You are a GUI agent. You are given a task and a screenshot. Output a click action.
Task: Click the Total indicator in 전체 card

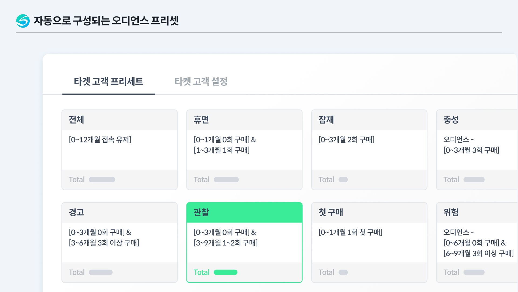coord(102,180)
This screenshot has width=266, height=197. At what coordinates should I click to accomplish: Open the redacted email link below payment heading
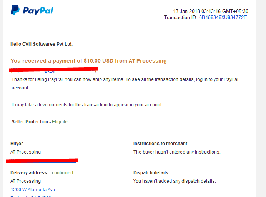click(53, 70)
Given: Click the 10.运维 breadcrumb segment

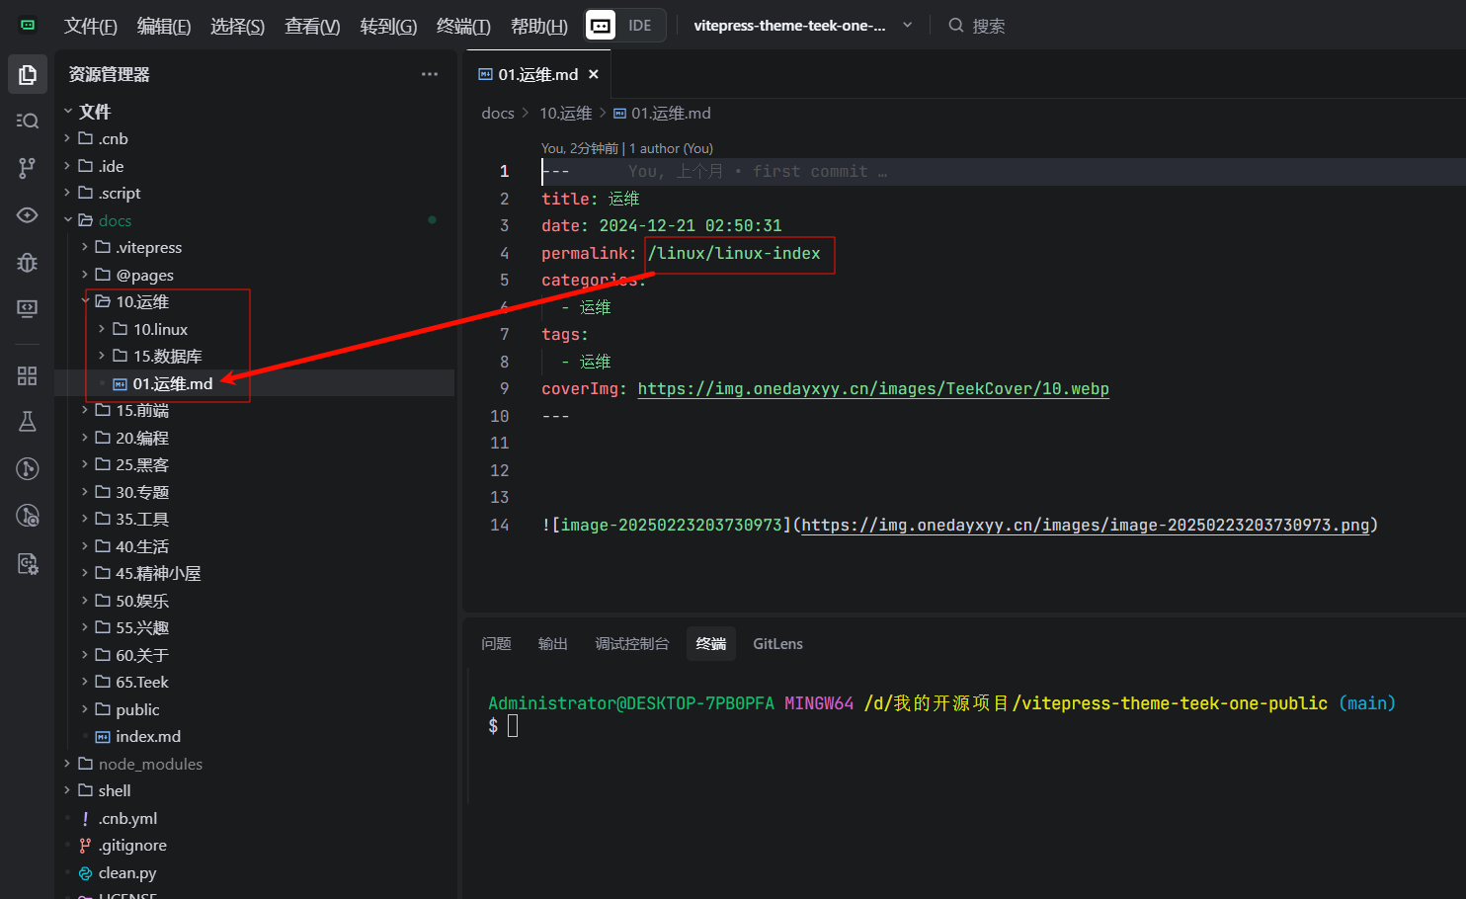Looking at the screenshot, I should (565, 114).
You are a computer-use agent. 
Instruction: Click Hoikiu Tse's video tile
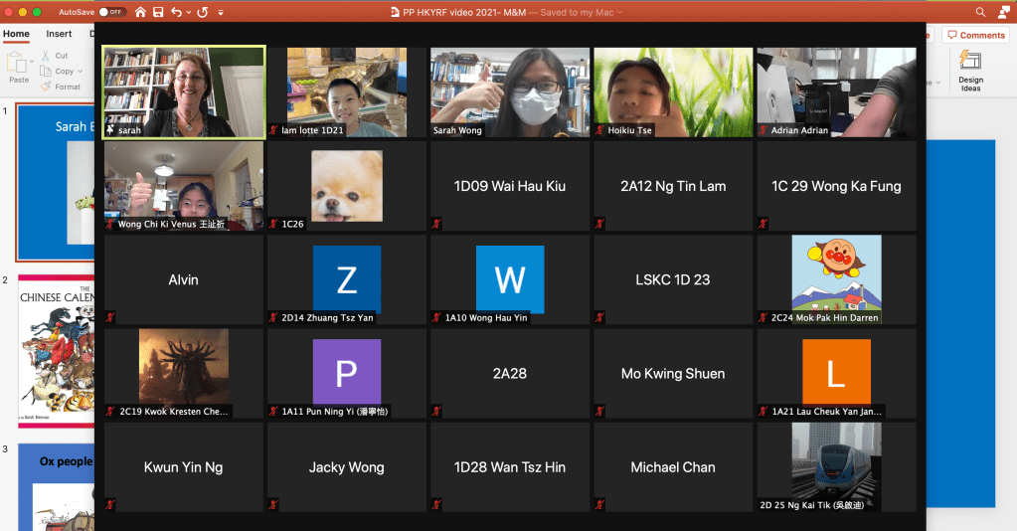673,91
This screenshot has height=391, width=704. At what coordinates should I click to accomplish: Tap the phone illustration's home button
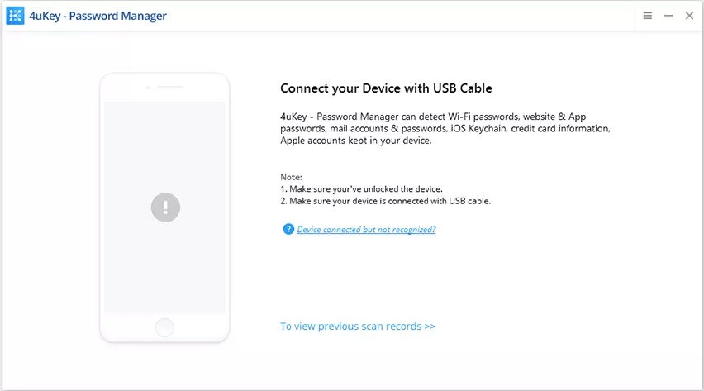[164, 327]
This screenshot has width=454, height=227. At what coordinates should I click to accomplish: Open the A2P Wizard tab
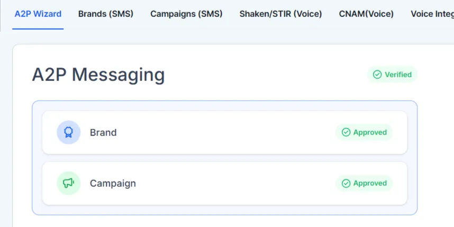[38, 14]
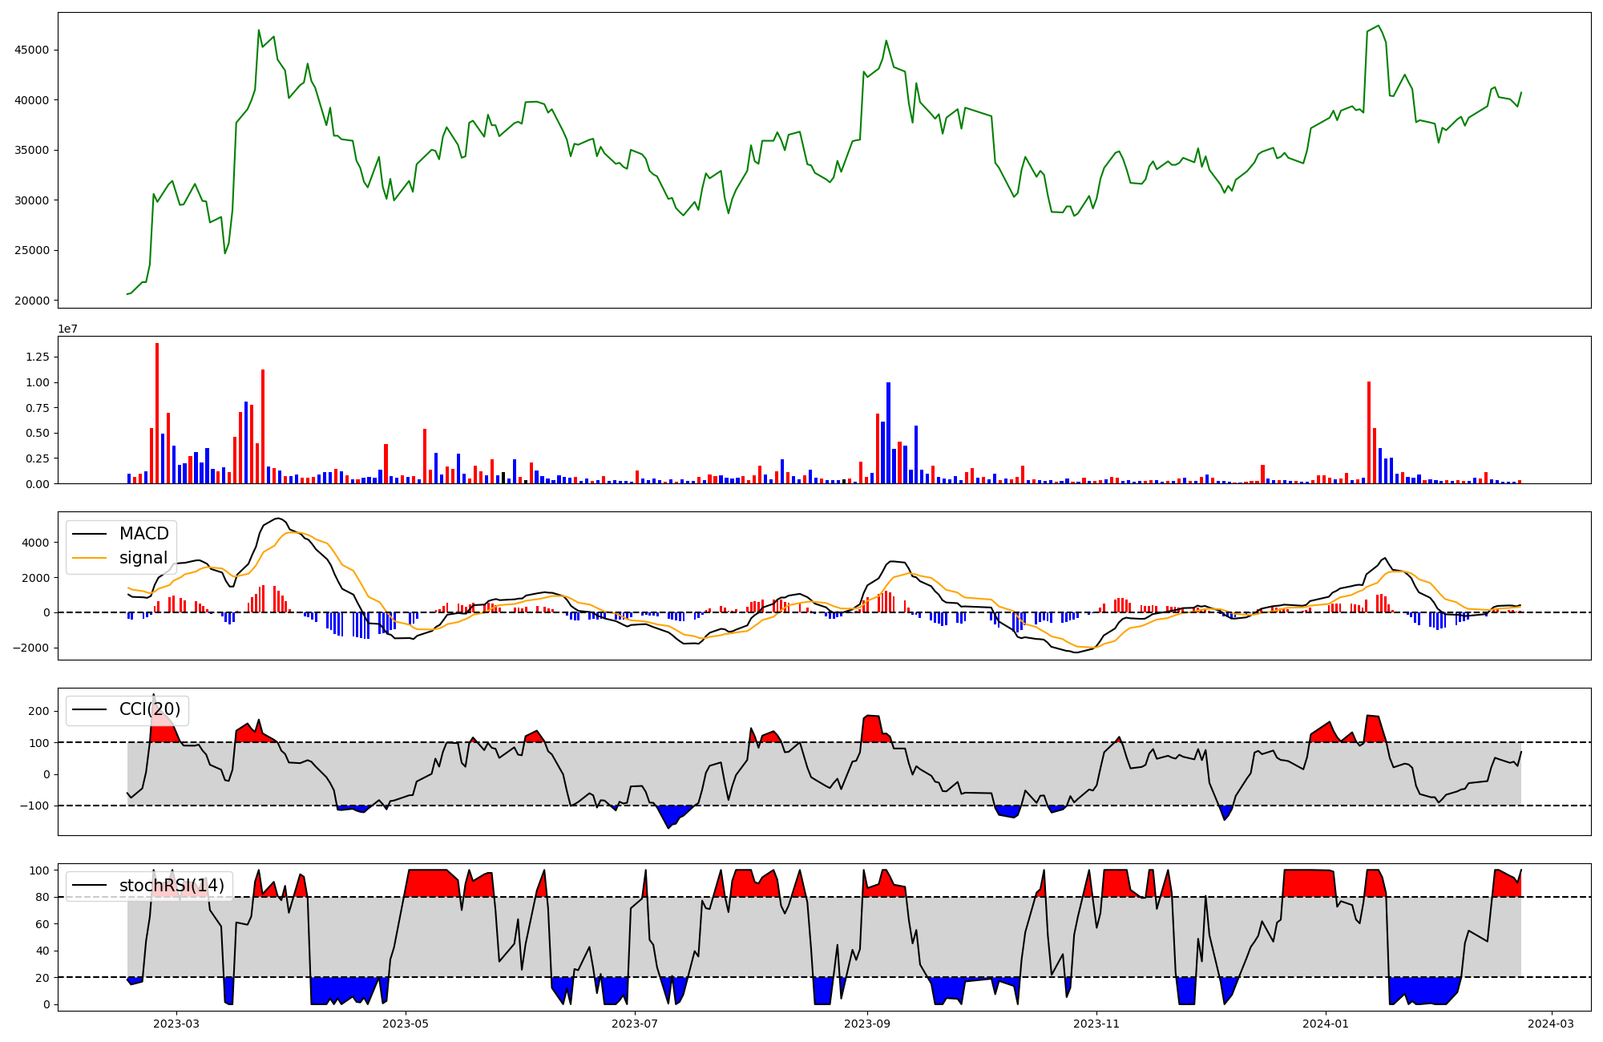Click the 2024-03 date tick label
Image resolution: width=1603 pixels, height=1042 pixels.
(1551, 1024)
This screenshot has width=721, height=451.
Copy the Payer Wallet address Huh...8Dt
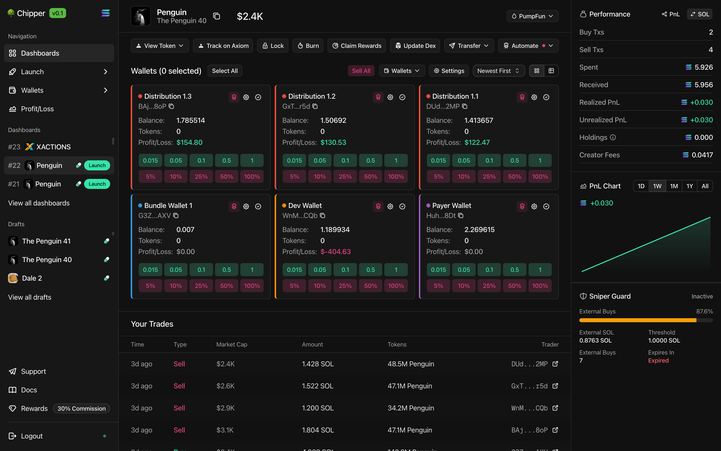461,216
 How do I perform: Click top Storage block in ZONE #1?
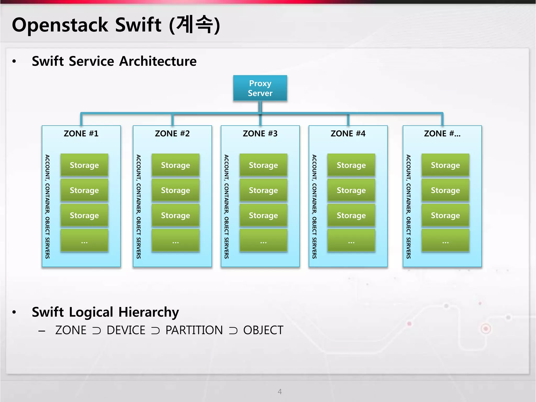click(84, 165)
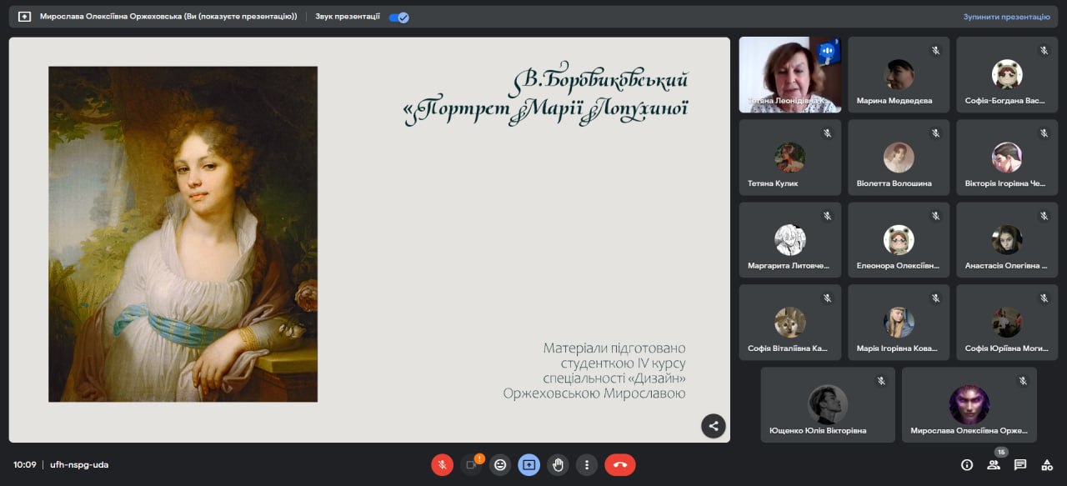This screenshot has width=1067, height=486.
Task: Unmute the microphone in bottom toolbar
Action: pyautogui.click(x=442, y=464)
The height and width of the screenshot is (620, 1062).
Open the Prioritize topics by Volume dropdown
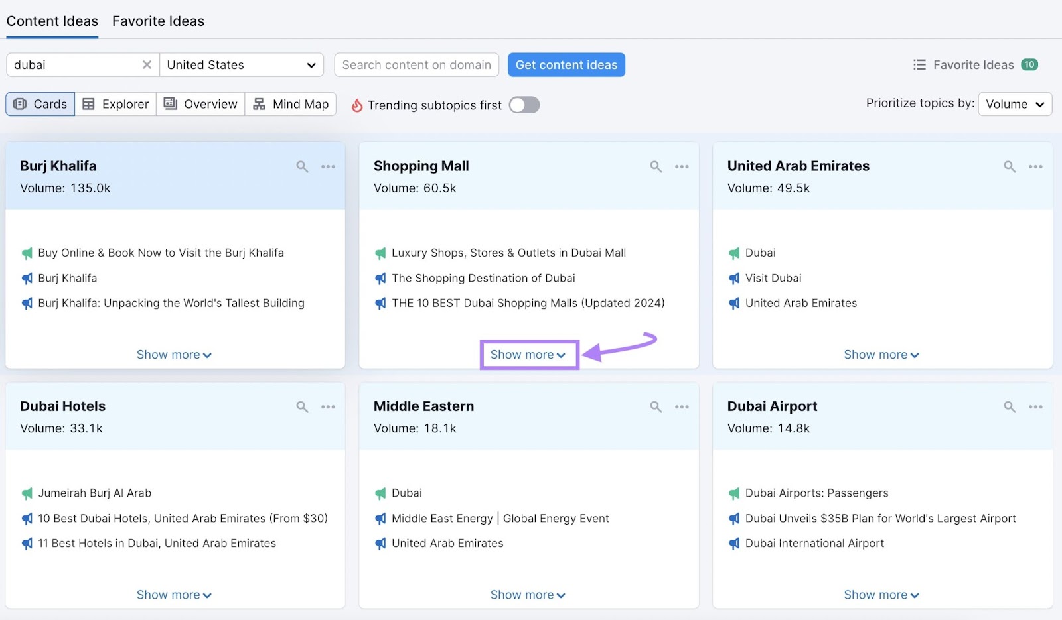point(1014,104)
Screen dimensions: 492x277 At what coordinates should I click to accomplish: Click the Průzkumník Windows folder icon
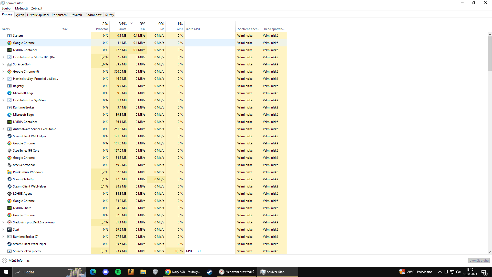click(x=9, y=172)
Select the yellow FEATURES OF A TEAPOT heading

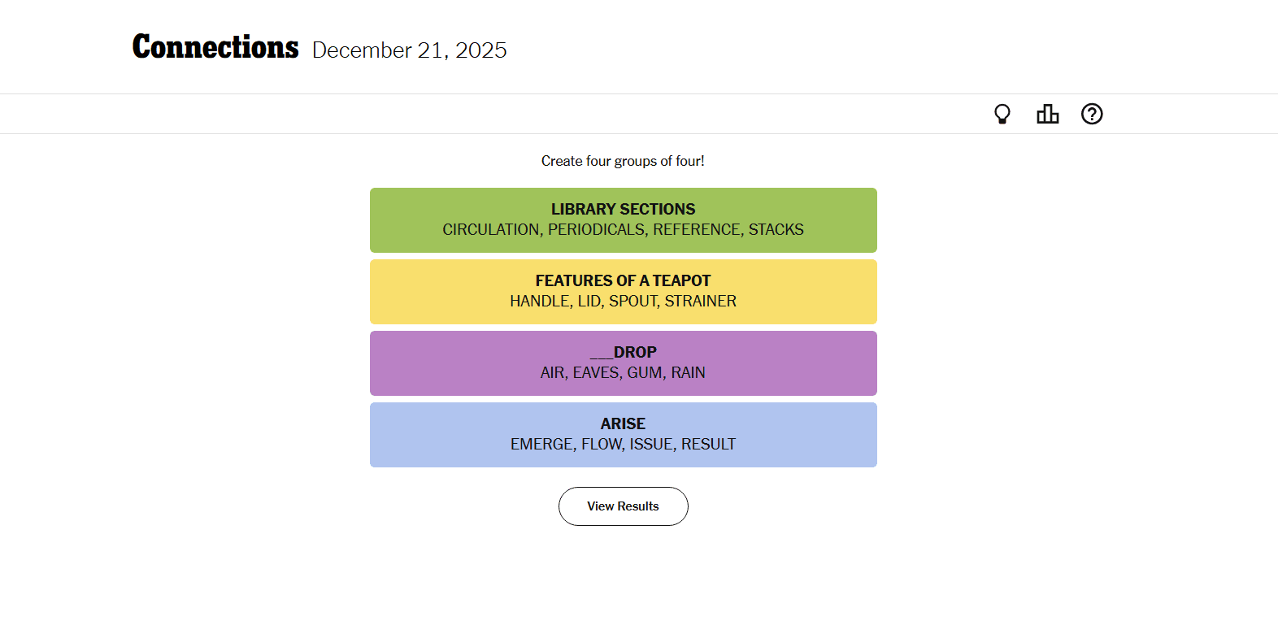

* _Work instructions_
Copy out the whole listing above word for word, leaving out the pictures.

* _Worked answer_
You are a GUI agent. You are given a task and a screenshot. Output a click action.
Task: Click the Total indicator in 전체 card

coord(102,180)
This screenshot has width=266, height=197. At what coordinates should I click to accomplish: Open the redacted email link below payment heading
click(53, 70)
Given: Click the 10.运维 breadcrumb segment

Looking at the screenshot, I should (565, 114).
You are a computer-use agent. 
Instruction: Click Hoikiu Tse's video tile
673,91
This screenshot has height=391, width=704. At what coordinates should I click to accomplish: Tap the phone illustration's home button
[164, 327]
This screenshot has width=454, height=227. At what coordinates should I click to accomplish: Open the A2P Wizard tab
[38, 14]
Click the 2024-03 date tick label
Image resolution: width=1603 pixels, height=1042 pixels.
(1551, 1024)
This screenshot has width=721, height=451.
Copy the Payer Wallet address Huh...8Dt
461,216
 How do I perform: Click top Storage block in ZONE #1?
click(84, 165)
This screenshot has width=1067, height=486.
Task: Unmute the microphone in bottom toolbar
Action: pyautogui.click(x=442, y=464)
The height and width of the screenshot is (620, 1062).
Open the Prioritize topics by Volume dropdown
point(1014,104)
Screen dimensions: 492x277 At what coordinates should I click to accomplish: Click the Průzkumník Windows folder icon
click(x=9, y=172)
Select the yellow FEATURES OF A TEAPOT heading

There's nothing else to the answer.